We’re thinking to build a few drum pads for now, with the longer term goal of working towards a ‘step sequencer.’
Working with actual materials, sensors and code to make this prototype is really helpful for me. From here, we need to figure out a good way to keep the two pieces of acrylic together. We need flat rubber feet rather than rounded because they’ll be easier to stack. We need to find the best position for the sensor that will keep it insulated from vibration of the floor surrounding it (this was a problem until we moved the sensor to the middle of the acrylic sandwich—maybe we need multiple sensors in parallel? We’ll see). A lot will depend on the size we settle on for our acrylic pads. I think that the size we’ve been working with, roughly 5″x5″, is pretty nice, but originally we’d hoped to have bigger pads. If we do work with bigger pads we might need additional sensors to pick up the same force no matter where the user steps—this already impacts the sensor reading.
A big part of our project is the look and feel.
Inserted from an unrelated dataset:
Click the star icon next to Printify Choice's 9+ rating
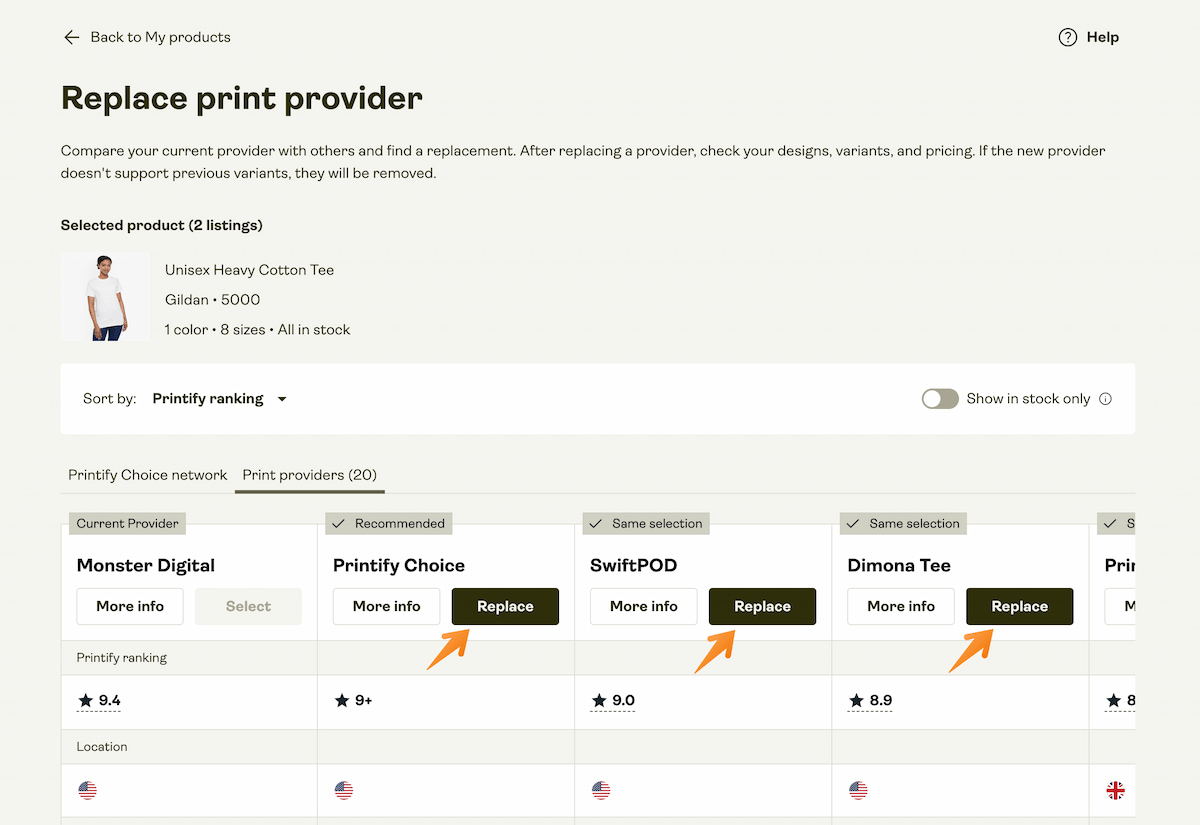The width and height of the screenshot is (1200, 825). point(341,700)
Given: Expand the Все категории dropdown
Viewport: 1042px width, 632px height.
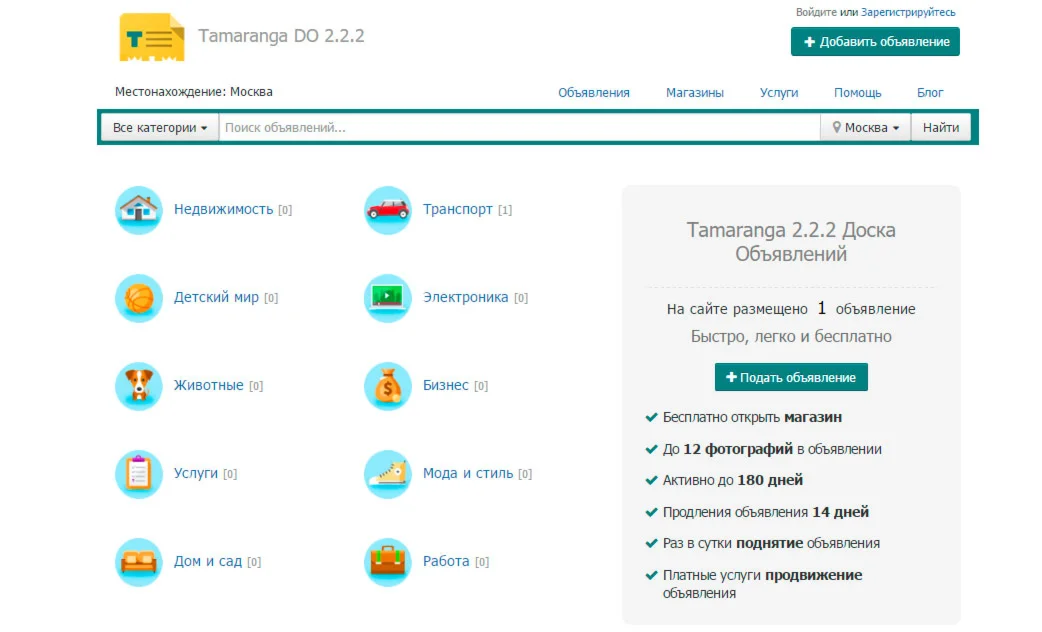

I think the wires and sensors would look cool sandwiched between two pieces of acrylic, maybe we can drill a hole in the center of the bottom piece to pass everything through from the ground below. One way or another we’ll need to tidy and/or hide all of the electronics so that the user can focus on the sound, the light, and the feeling of dancing without worrying that they’re stepping on something that might break (hopefully it’ll be sturdy, too!).
I have been thinking about interactions in ways I had never considered.